English Heritage has come under fire by animal activist groups and the general public for the recent images that have emerged online of trophy hunters posing with dead muntjac deer at an English Heritage property in Bedfordshire, Wrest Park. The images show the hunters posing with dead deer, some against a backdrop of Wrest Parks stately home, normally a pleasant environment for a walk and a tearoom visit. This revelation offers an alternative grotesque after-hours reality and rightly so, people are angry.

Scandinavian trophy hunters are said to have paid to come and shoot the deer during a cull at the park. They then photographed their ‘kills’ to show them off.  

Trophy Hunter with a muntjac deer at Wrest Park

This comes as a stark contrast to how English Heritage portray their land through social media as a family friendly nature-loving environment, as seen in their 'MONDAY CUTENESS ALERT' tweet. Clearly these chicks are cute enough to be allowed to live, but the muntjacs are not.

Bedfordshire Against Trophy Hunting report that over recent years Wrest Park has ‘not only hosted hare hunters, Trinity Foot and South Herts Beagles’ but now trophy hunters, and ‘the adjacent Home Farm, formerly part of the estate, also regularly blasts thousands of game birds from the skies every season too’. It seems clear that English Heritage have a lot less regard for wildlife than they make out, and their responses to some of the public outcry saying they are ‘shocked and saddened’ don’t quite cut the mustard.  

English Heritage have fired back against criticism on social media, claiming;

“We don’t allow hunting for sport at our sites. In accordance with relevant legislation, in some places we need to work with third parties to manage some animal populations. It’s important to us that this is done humanely and respectfully. We have started a full investigation.”

English Heritage have told the Telegraph that they allow wildlife to be killed on their land for culling purposes.
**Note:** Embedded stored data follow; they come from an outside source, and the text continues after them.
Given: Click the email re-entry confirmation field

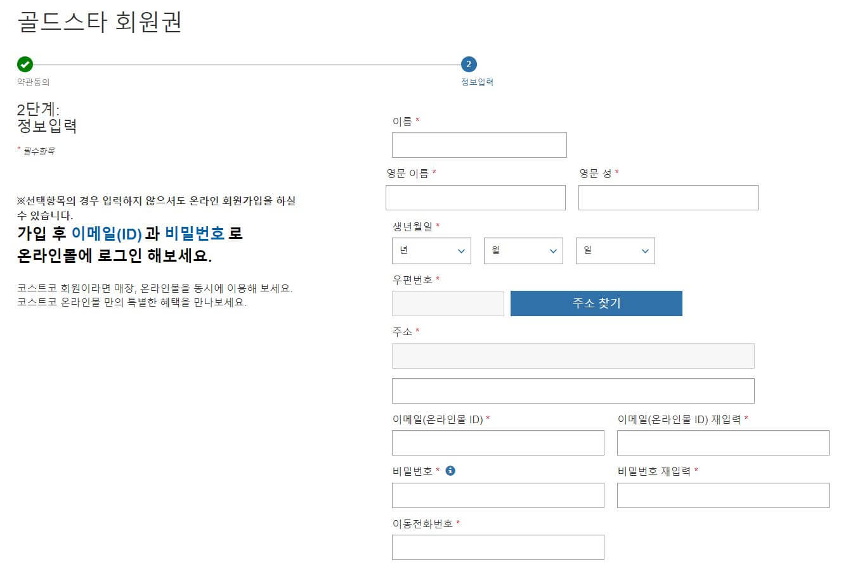Looking at the screenshot, I should click(723, 443).
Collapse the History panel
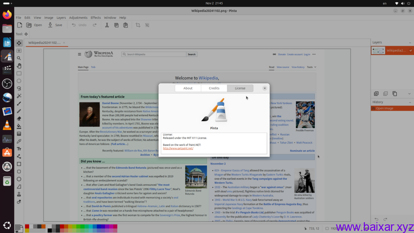The height and width of the screenshot is (233, 414). point(410,102)
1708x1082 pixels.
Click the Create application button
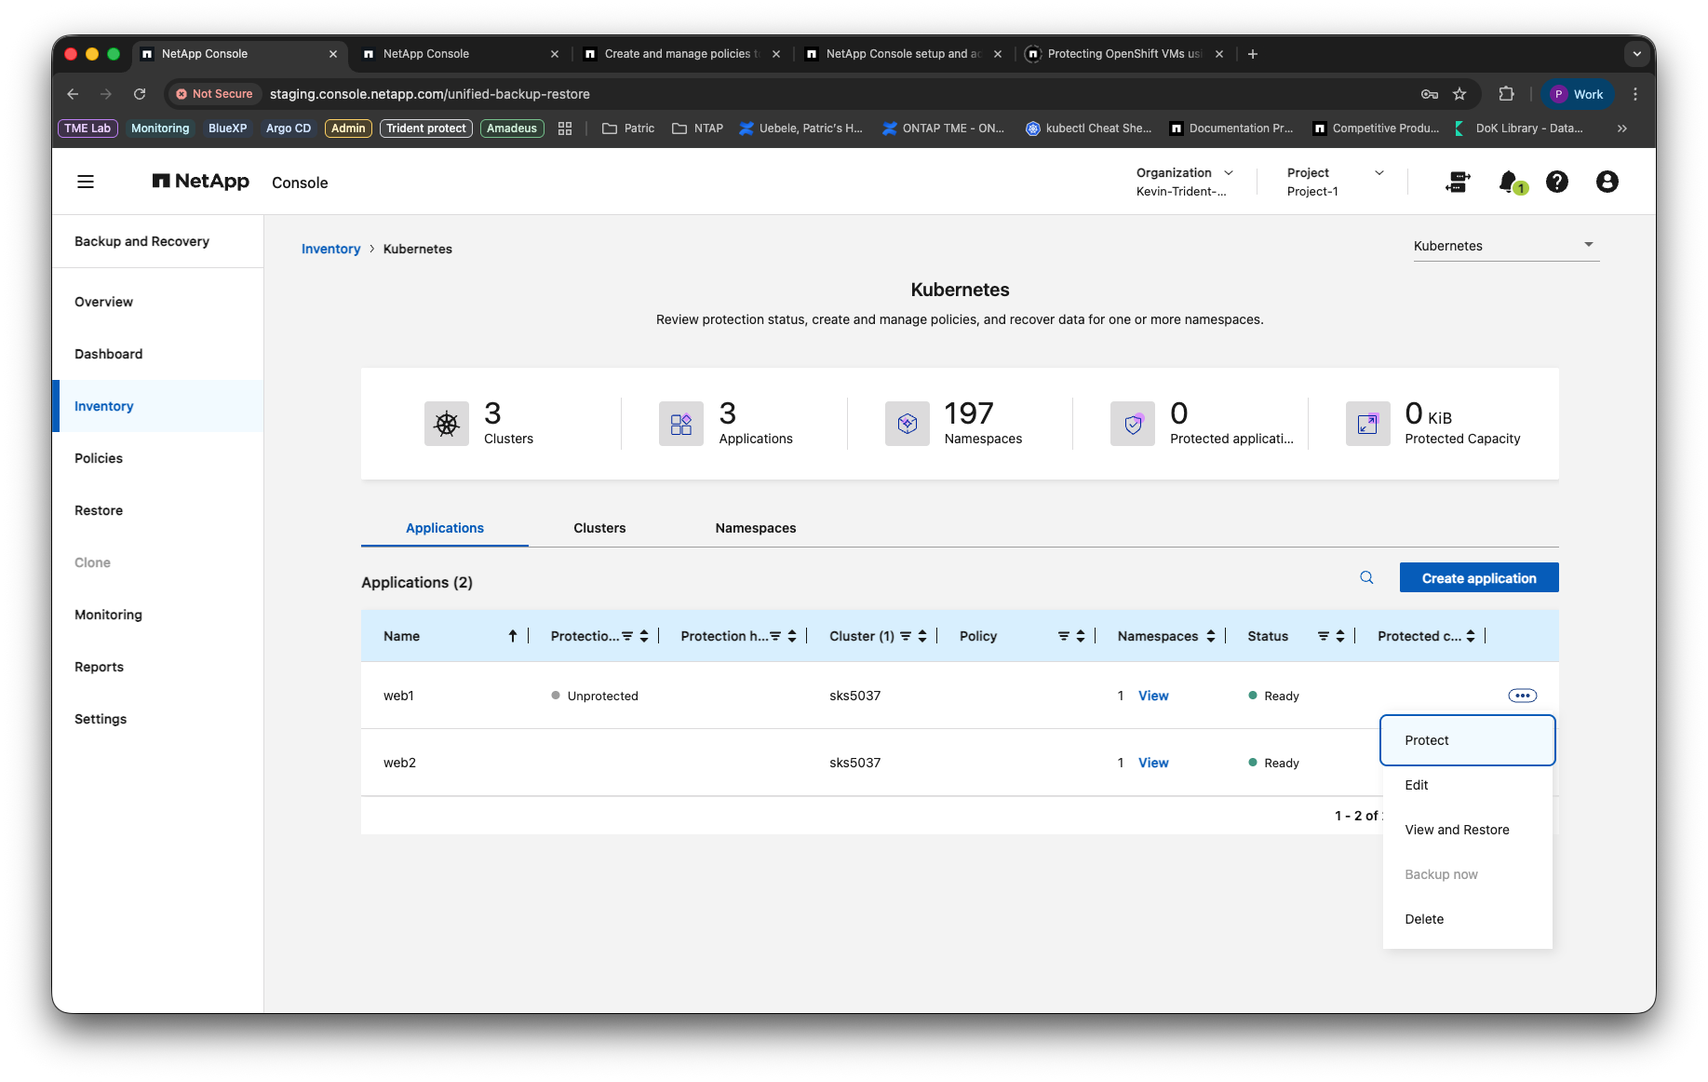pos(1479,577)
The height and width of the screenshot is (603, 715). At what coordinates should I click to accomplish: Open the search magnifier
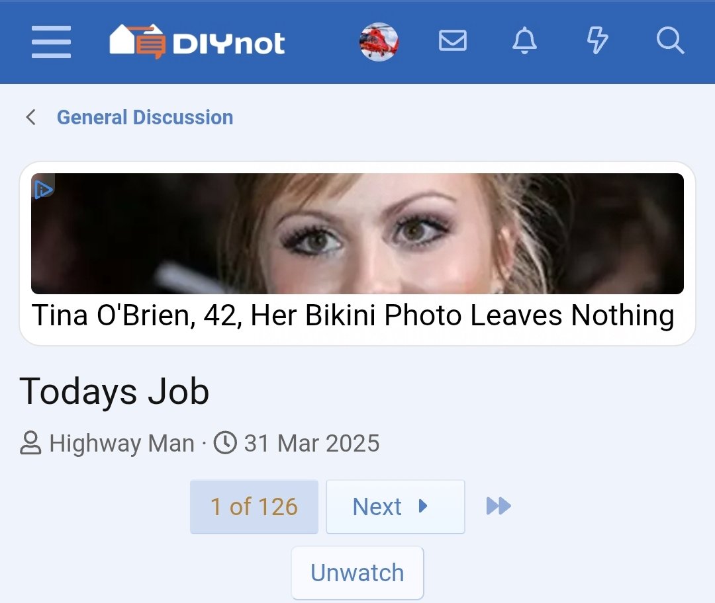[671, 42]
What they condone is the taking of photos and posing with the wildlife once it has been killed as this is ‘disrespectful. What we would like to know is therefore how and why the Scandinavian trophy hunters came to be in Wrest Park in Bedfordshire, using a legal cull as a cover up for trophy hunting muntjac deers so they could then photograph these ‘trophies’ as seen in the circulated images?
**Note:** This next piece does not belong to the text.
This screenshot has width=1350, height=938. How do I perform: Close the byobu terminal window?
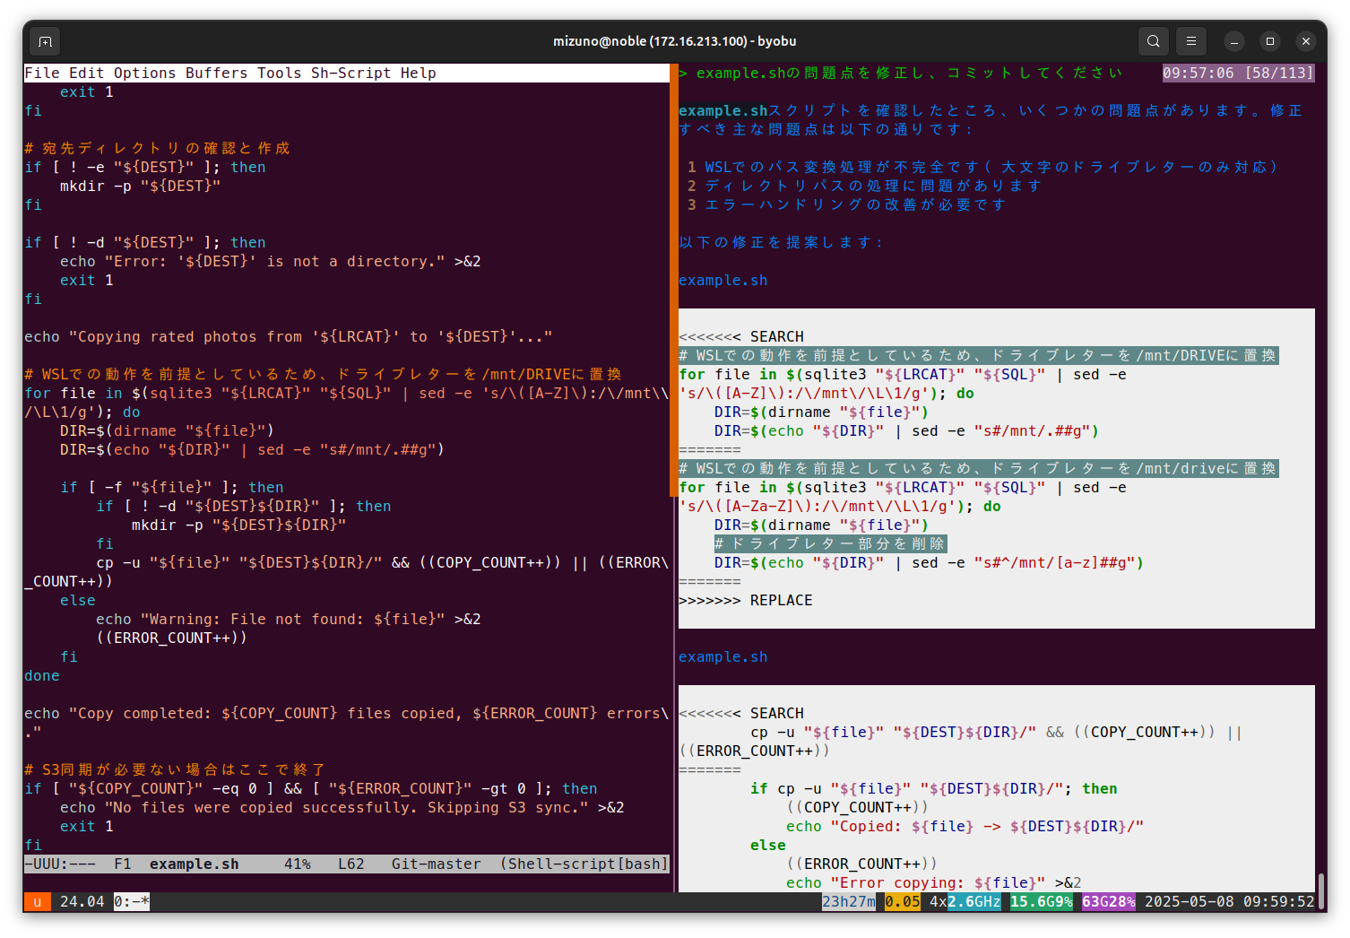(x=1306, y=41)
No doubt the financial benefit to the estate removed any ethical issues initially faced; English Heritage will struggle to wriggle out of this when they have explicitly allowed (because they definitely didn’t prevent it) trophy hunters to come and hunt on their land.  

Muntjacs have inhabited England since the early 20th century and are known to be quite destructive to woodlands and plant growth due to their browsing. Because of this and their all-year round breeding cycle, muntjacs are the subject of regular culling. They can be comparable to foxes through the bad press they get due to their destructive eating habits and therefore are often wrongly categorised as ‘vermin’. Similarly to foxes, people seem to like to kill them.

We look forward to hearing the findings of English Heritage's full investigation.